_Required action:_ Every line below that holds the string "agent" should be copied out.

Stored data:

────────────────────

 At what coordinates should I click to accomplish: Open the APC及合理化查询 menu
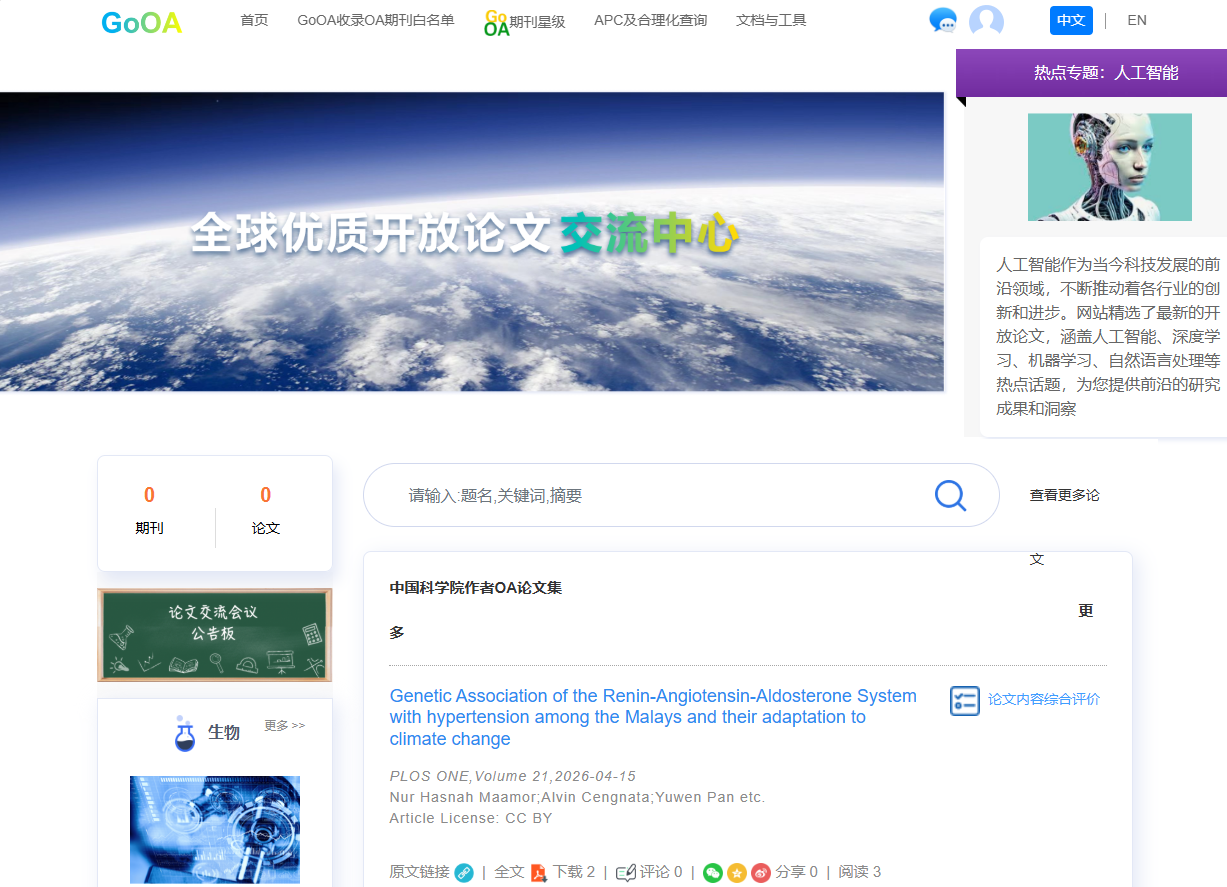(650, 20)
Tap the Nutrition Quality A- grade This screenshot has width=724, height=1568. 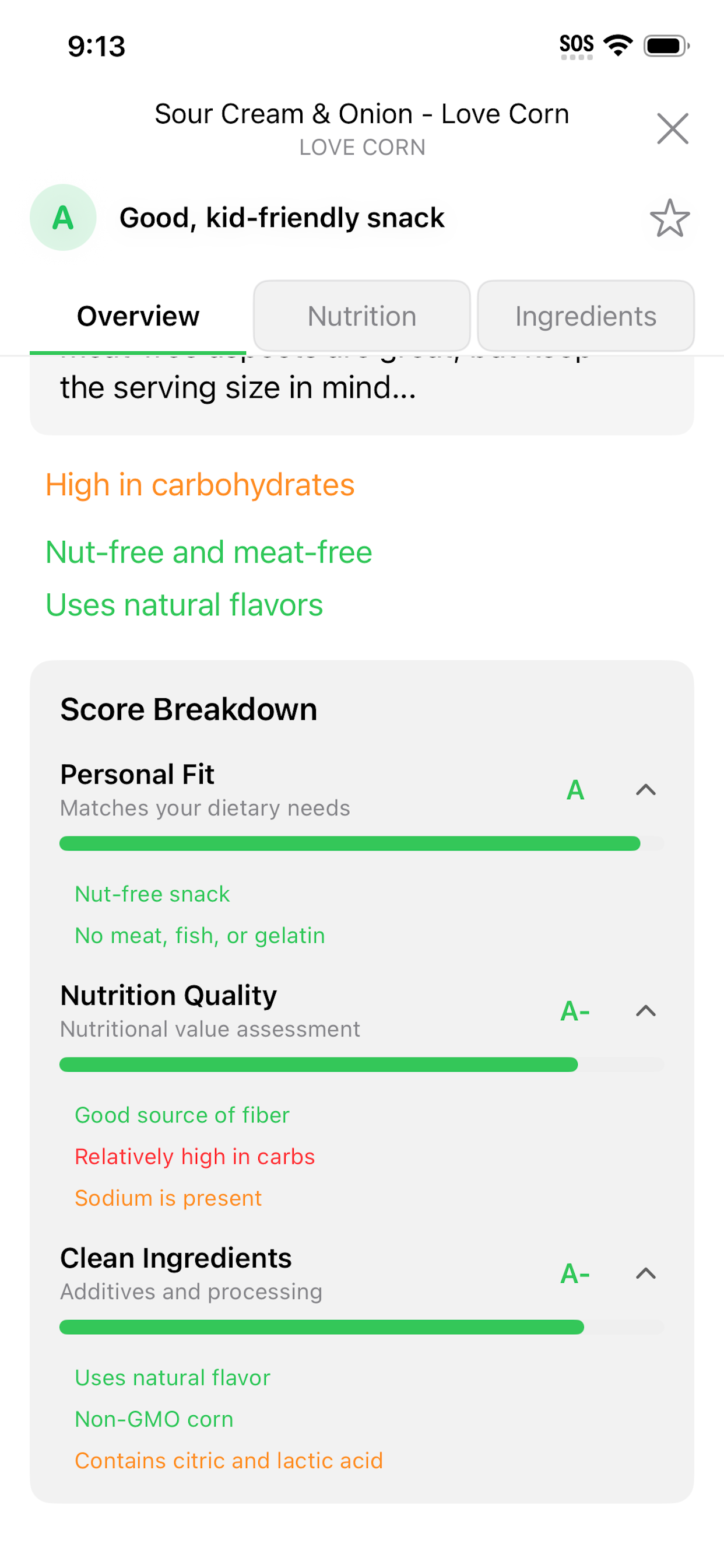[x=575, y=1011]
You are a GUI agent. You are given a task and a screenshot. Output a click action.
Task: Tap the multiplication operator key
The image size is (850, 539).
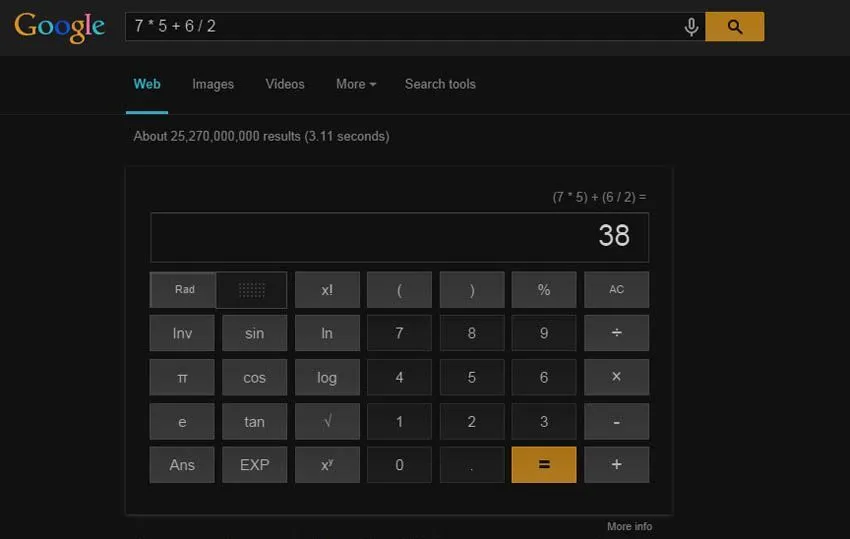616,377
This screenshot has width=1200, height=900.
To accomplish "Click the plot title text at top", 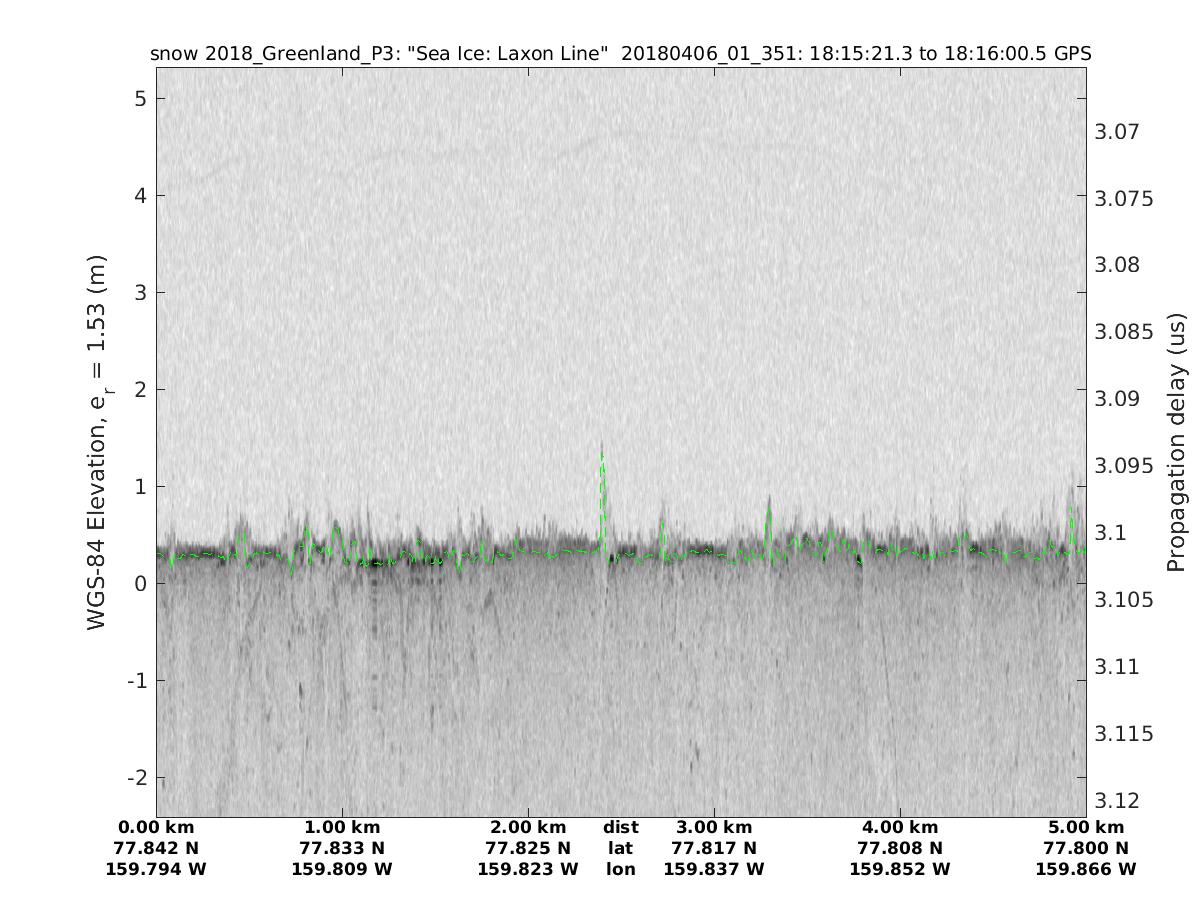I will [620, 54].
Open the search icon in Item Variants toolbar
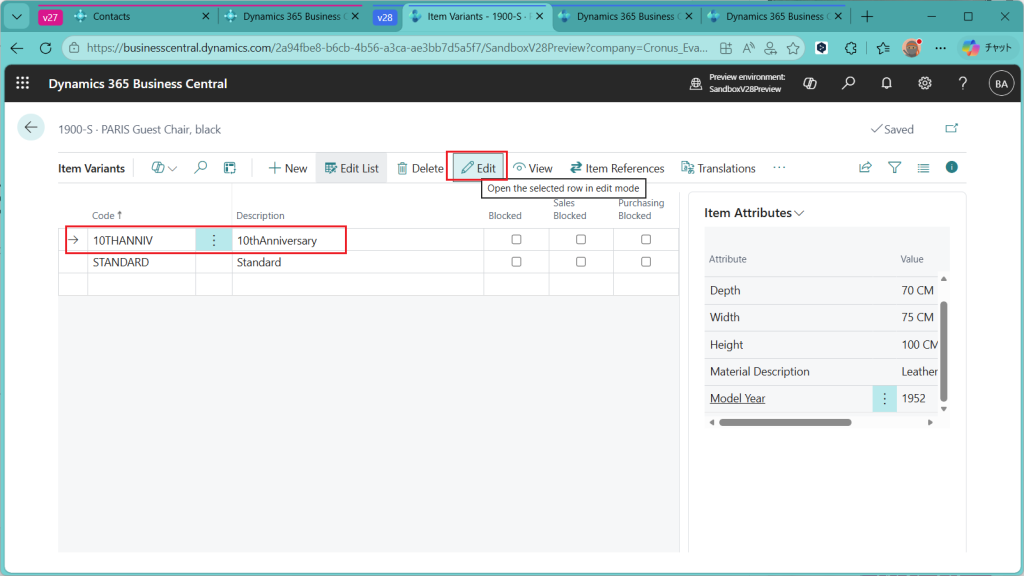Viewport: 1024px width, 576px height. (200, 168)
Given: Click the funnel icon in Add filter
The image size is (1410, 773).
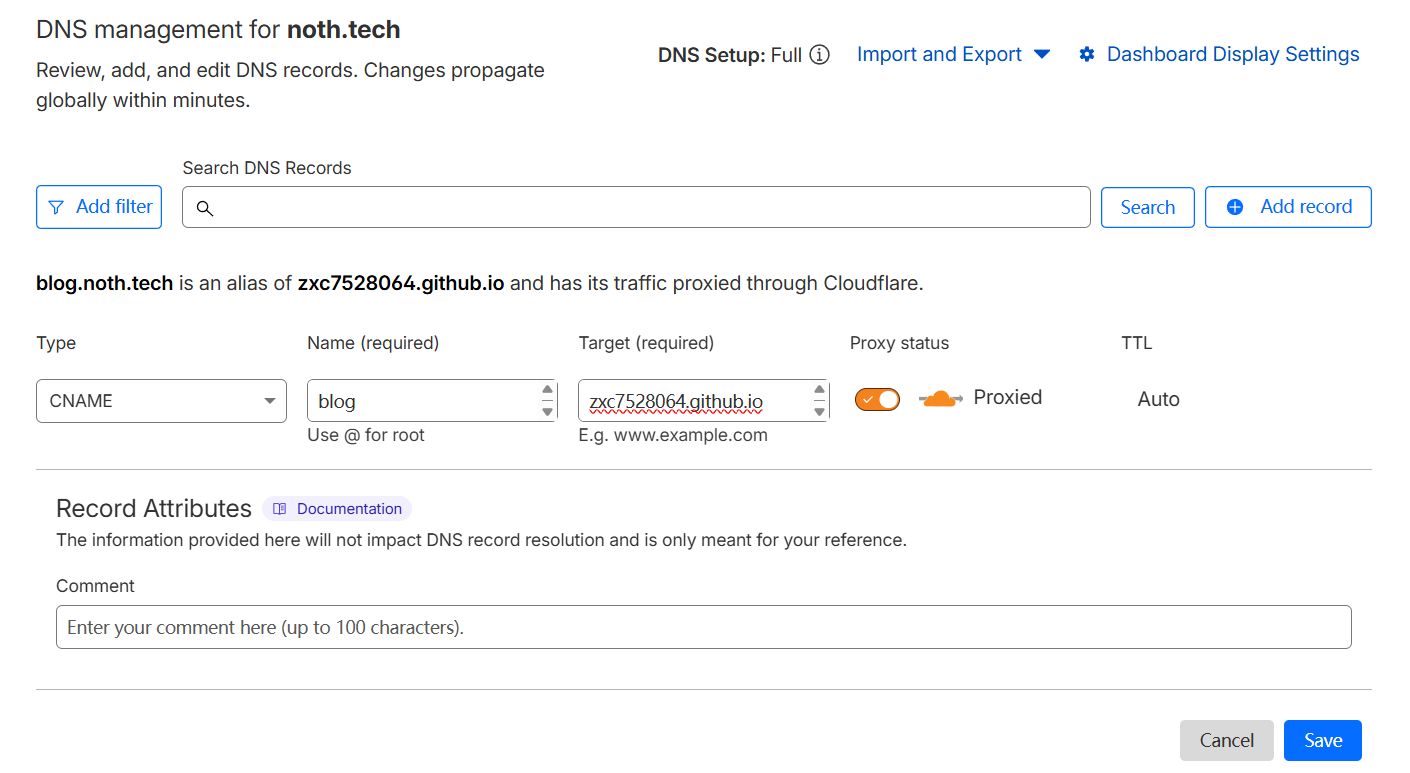Looking at the screenshot, I should coord(56,207).
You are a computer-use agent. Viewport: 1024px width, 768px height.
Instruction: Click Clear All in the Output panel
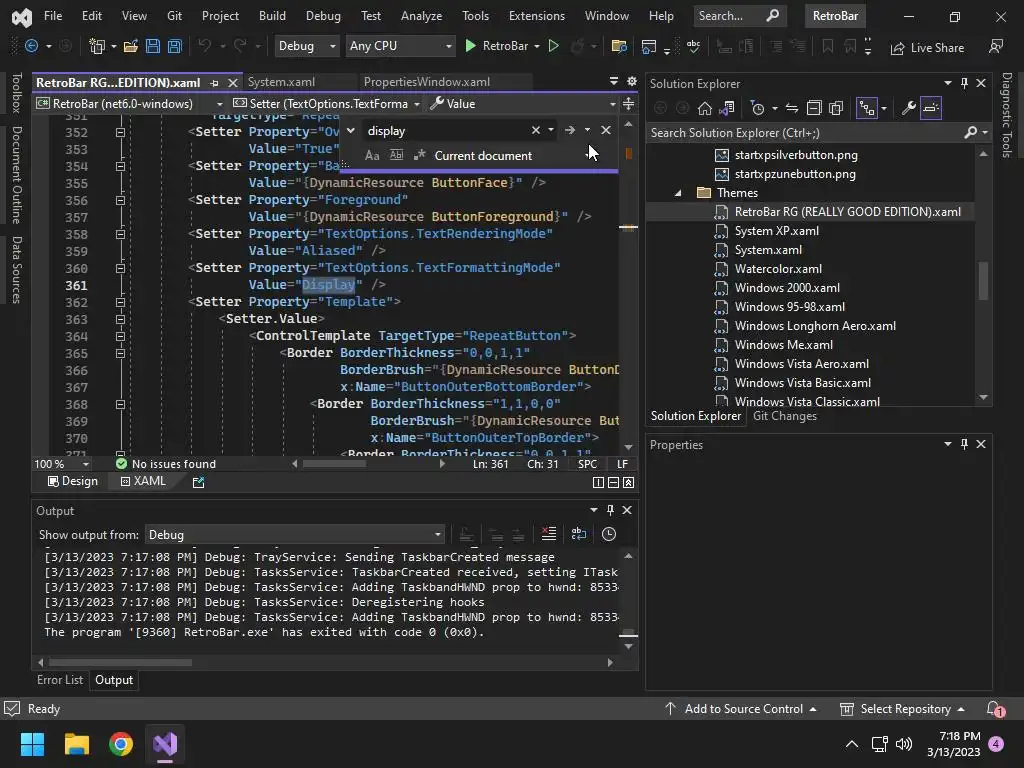[x=548, y=534]
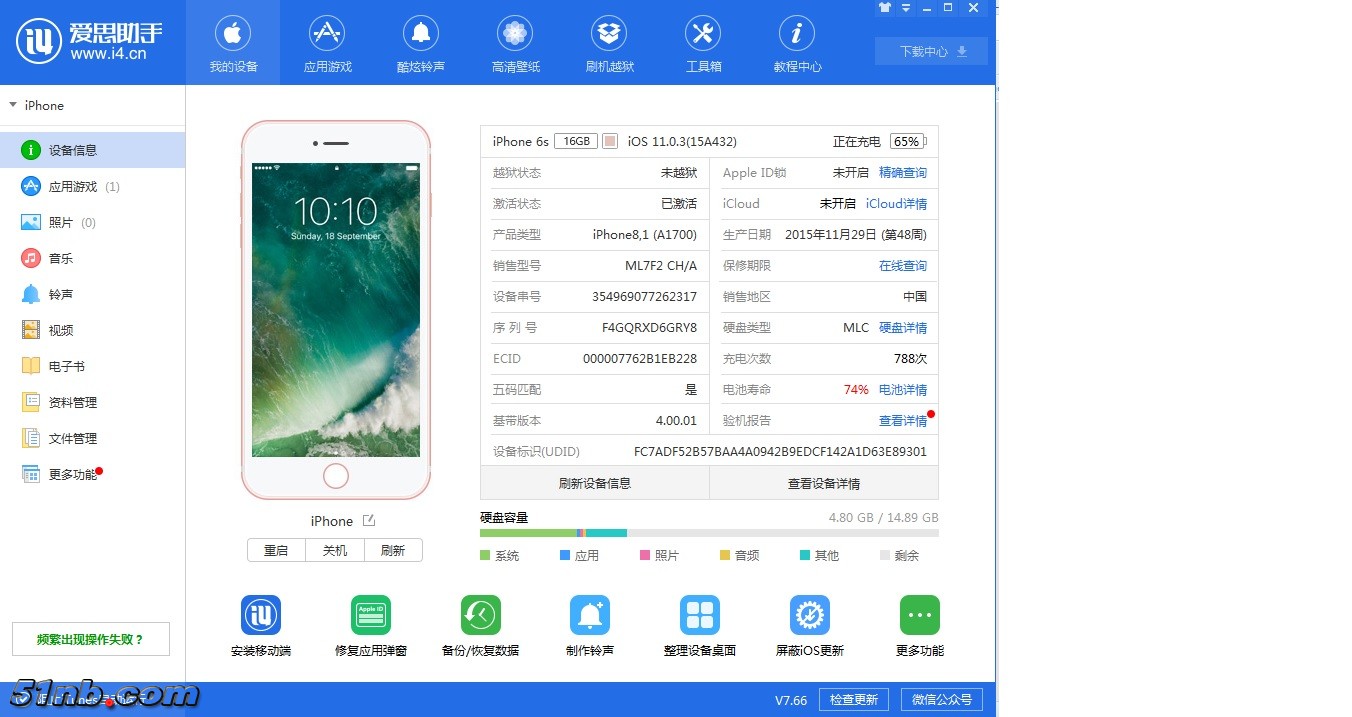Open the 下载中心 download center
Image resolution: width=1352 pixels, height=717 pixels.
pos(931,51)
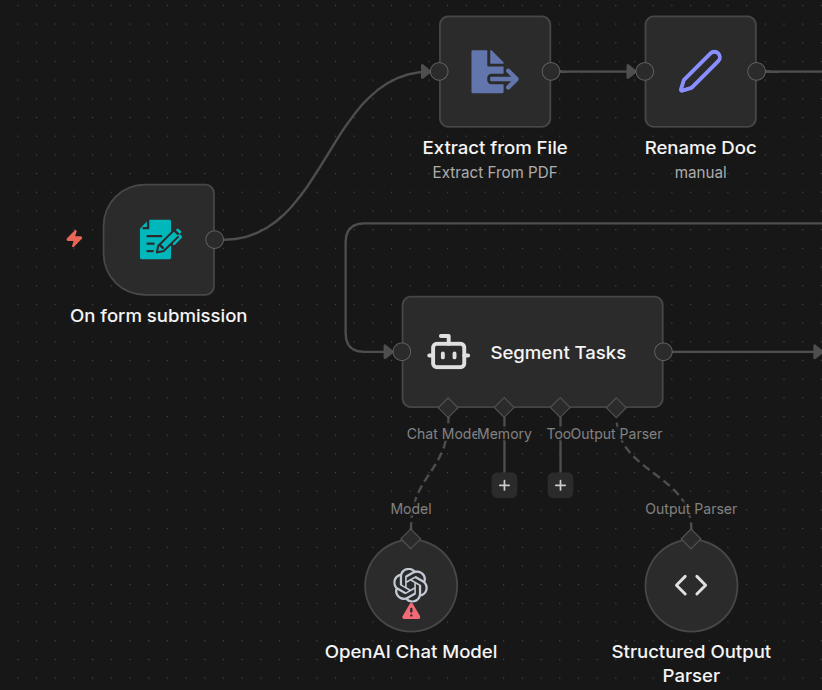822x690 pixels.
Task: Click the input handle of Extract from File
Action: click(x=438, y=71)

────────────────────

_Problem solution:_
You are a GUI agent. You are given a task and a screenshot. Output a click action.
You are a computer-use agent. Viewport: 1024px width, 768px height.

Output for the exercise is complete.